Title: From Quandle Modules to Sheaves on Topological Quandles Speaker: Mohamed Elhamdadi Time: 2:00pm‐3:00pm Place: CMC 108
We will explain how to generalize the notion of Quandle Modules to the context of Topological Quandles. If time allows, we will discuss some other open problems related to topological quandles.
Title: Delta-matroids and their polynomials Speaker: Hendrik Jan Hoogeboom, University of Leiden The Netherlands Time: 2:00pm‐3:00pm Place: CMC 108
Delta-matroids were introduced by Bouchet in 1987 as a natural generalization of matroids, changing the basis exchange axiom into a symmetric version.
Delta-matroids may be viewed as a generalization of graphs. Moreover, as pointed out by Geelen, the graph operations of local and edge complementation (used in the mathematics for modelling Euler tours) have particularly simple interpretations in terms of Delta-matroids. We have added a suitable generalization of the notion of loop complementation (“toggling” loops).
Using these operations and an equivalent of the notion of nullity for graphs we then extend the interlace polynomial (and related polynomials motivated by counting cycles in 4-regular graphs) to Delta-matroids (or even general set systems). All interrelationships and evaluations stay valid.
Title: Cotranscriptional folding: A novel topic in theory and applications of molecular self-assembly Speaker: Sukuse Abe, University of Electro-Communications Tokyo, Japan Time: 2:00pm‐3:00pm Place: CMC 108
Cotranscriptional folding refers to a phenomenon in which an RNA transcript folds upon itself while it is still being transcribed. This phenomenon has received a great deal of attention especially because of its application in manufacturing nanoscale structures reported recently [Geary, Rothemund, Andersen, Science 345:799-804, 2014]. As a model of computation by cotranscriptional folding, we propose the oritatami system. In this talk, we first present this novel computational model, introduce an oritatami system that counts in binary as an example, and finally provide an overview of the proof of its efficient Turing completeness.
Title: On finite type invariants of knots and 3-manifolds Speaker: Sukuse Abe,Saitama University Japan Time: 2:00pm‐3:00pm Place: CMC 108
We review Vassiliev invariants (finite type invariants) of knots.

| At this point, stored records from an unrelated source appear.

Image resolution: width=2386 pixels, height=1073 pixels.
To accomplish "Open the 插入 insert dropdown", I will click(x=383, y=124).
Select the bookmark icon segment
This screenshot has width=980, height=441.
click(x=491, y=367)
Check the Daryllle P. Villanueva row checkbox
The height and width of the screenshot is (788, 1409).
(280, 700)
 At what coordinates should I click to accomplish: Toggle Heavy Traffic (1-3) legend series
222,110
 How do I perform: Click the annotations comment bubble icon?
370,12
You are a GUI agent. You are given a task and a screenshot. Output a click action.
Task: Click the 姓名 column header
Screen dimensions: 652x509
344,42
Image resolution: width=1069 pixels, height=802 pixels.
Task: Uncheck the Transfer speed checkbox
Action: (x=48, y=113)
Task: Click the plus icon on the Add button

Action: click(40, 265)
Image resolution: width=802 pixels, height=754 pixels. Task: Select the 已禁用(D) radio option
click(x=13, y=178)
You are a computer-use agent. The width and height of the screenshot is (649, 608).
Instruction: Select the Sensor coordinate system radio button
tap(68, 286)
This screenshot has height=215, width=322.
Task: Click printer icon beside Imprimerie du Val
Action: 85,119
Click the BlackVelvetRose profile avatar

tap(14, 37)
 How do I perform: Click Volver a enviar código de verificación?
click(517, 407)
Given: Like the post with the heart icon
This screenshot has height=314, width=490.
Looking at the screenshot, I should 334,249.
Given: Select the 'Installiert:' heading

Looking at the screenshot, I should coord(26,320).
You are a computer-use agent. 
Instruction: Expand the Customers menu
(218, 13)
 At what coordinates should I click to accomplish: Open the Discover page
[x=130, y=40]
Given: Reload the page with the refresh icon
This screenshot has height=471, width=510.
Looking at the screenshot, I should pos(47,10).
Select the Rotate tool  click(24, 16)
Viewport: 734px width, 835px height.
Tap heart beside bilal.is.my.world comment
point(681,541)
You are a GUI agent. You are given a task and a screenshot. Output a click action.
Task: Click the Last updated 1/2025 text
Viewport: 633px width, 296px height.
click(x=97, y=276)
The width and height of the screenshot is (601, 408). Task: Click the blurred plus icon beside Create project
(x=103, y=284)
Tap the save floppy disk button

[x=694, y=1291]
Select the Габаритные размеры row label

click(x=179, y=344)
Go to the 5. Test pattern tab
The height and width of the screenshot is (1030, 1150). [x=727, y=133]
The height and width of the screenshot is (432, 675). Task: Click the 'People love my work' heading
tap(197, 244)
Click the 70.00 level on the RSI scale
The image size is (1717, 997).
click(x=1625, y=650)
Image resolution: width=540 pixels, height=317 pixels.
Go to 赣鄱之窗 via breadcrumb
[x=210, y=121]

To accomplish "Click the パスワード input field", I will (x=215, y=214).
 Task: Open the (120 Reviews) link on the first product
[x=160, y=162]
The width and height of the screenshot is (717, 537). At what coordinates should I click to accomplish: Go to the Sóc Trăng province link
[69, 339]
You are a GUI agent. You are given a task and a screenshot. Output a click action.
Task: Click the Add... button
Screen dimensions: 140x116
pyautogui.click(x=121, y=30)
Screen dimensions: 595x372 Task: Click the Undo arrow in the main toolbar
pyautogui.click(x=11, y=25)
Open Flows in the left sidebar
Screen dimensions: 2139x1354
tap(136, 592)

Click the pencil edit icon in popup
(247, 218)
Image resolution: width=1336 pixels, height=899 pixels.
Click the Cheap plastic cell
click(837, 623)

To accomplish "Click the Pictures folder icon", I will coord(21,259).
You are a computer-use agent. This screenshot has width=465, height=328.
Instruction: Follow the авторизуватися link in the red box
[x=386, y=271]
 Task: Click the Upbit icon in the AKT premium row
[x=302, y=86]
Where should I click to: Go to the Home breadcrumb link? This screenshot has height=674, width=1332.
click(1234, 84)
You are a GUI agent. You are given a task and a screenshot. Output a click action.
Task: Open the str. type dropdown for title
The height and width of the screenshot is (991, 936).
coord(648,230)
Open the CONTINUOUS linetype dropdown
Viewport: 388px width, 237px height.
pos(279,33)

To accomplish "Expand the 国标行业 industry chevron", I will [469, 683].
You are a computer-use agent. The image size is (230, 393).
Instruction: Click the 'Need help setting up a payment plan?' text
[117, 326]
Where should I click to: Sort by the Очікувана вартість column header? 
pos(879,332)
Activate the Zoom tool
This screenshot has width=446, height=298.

It is very interesting to find the relation between quantum invariants and invariants using quandles. In this lecture, we define quasi finite type invariants which are more generalized than finite type invariants and obtain the quasi finite type invariants from quandle shadow cocycle invariants of 2-bridge links and torus links calculated concretely with dihedral quandles. Besides, in the same way, we define finite type invariants of lens space and Brieskorn manifolds (which are different from Ohtsuki type invariants).
Note: This presentation will be followed by a sequel at 3 pm in CMC 116 (Conference Room) and then on Jan. 13 from 1 pm to 4 pm in CMC 116.